** EXTRACTED INFORMATION **
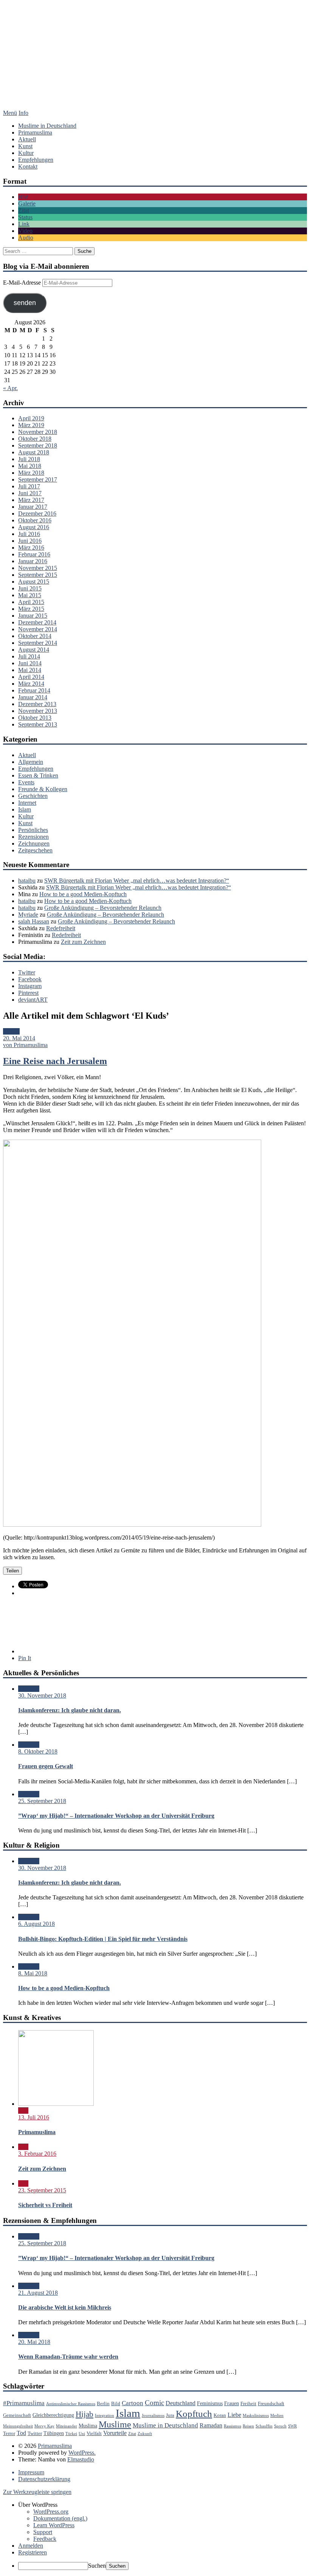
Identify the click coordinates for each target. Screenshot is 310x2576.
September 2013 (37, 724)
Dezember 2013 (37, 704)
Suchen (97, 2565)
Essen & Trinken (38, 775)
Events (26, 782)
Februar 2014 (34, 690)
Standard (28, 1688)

** HOW TO COMPLETE THIS TASK **
With the pictures left out, return each entry exactly as written.

** WRITTEN RESPONSE **
Identify the click coordinates for each target. Screenshot is 310x2576.
September 2013 (37, 724)
Dezember 2013 (37, 704)
Suchen (97, 2565)
Essen & Trinken (38, 775)
Events (26, 782)
Februar 2014 (34, 690)
Standard (28, 1688)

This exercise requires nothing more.